Sharapova, blissfully engaged to NBA star Sasha Vujacicand and with enough money to buy a bank, is philosophical about her injury plight.

“It’s the way my career path has gone and I don’t regret anything that has happened,” she said.

“Obviously it would have been nice not to have a serious injury at 21 years old, but sometimes it’s just the way things go.

“The good thing is that I found a way to come back.

“I feel happy and excited that I still have a chance to play the sport and play it at this level and be in a grand slam final.

“This is obviously what I train for and why I go out on the court and try to improve for moments like this.

“You have them four times a year and these are the big ones for us, the important ones.”

Sharapova’s resurgence shouldn’t really surprise; she’s been a fighter all her life – on court and off.

It’s in her blood.

A year before she was born, her parents Yuri and Yelena fled their homeland of Belarus after the Chernobyl nuclear accident in 1986 affected the region.

Then, after Russia’s first-ever world No.1 Yevgeny Kafelnikov’s father Aleksandr gave Sharapova her first tennis racquet at age four, the future champion had to leave her mother at seven to chase her dream.

After being spotted by Martina Navratilova at a tennis clinic in Moscow, Sharapova and her father, with just $US700 in his pocket and no grasp of the English language, gambled on an all-or-nothing move to Florida.

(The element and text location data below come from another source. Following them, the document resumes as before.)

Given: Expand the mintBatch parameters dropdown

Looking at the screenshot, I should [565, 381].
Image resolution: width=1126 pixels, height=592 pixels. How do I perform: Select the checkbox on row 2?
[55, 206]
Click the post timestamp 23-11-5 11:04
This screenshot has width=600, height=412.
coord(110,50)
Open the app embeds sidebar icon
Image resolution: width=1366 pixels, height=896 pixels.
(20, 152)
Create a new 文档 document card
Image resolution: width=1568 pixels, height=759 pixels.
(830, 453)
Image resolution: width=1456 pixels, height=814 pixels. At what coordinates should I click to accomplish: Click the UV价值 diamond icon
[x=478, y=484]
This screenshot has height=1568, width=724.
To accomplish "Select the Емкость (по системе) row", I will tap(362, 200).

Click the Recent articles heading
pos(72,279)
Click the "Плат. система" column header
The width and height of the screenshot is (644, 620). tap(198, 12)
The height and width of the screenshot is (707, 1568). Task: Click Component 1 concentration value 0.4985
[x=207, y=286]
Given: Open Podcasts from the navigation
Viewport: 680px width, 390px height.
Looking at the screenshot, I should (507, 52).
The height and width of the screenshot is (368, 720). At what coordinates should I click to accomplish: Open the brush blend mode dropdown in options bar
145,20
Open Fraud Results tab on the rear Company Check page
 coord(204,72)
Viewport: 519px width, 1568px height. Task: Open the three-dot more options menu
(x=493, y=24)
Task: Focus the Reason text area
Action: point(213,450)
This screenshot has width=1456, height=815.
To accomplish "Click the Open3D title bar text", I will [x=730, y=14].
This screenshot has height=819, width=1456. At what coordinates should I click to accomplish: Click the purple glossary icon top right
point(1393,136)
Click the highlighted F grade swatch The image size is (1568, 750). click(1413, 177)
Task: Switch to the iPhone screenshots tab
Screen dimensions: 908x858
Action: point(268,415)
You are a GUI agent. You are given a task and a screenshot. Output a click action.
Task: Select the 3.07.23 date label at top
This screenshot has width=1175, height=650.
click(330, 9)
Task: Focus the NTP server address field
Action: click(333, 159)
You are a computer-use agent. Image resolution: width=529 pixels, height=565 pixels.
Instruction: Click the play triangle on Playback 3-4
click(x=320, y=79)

Accepted into the esteemed Nick Bollettieri Tennis Academy, the nursery of Andre Agassi, Monica Seles and Anna Kournikova, Sharapova honed her game as Yuri washed dishes to pay the bills.

A decade and a half on and Sharapova remains the IT girl of tennis, with Nike, Prince, Canon, among countless other big-name sponsors, picking up the tabs instead.

She has featured in the Sports Illustrated Swimsuit Issue, is the face of several fashion houses, most notably Cole Haan, and was said to be the most searched-for athlete on Yahoo! in both 2005 and 2008.

Time magazine has named her one of the “30 Legends of Women’s Tennis: Past, Present and Future”.

All Sharapova craves, though, is to get her hands once more on the Daphne Ackhurst Memorial Cup on Saturday night.

“It’s more about the grand slam win than the No.1 ranking,” she said.

“That’s just always been the goal for me.”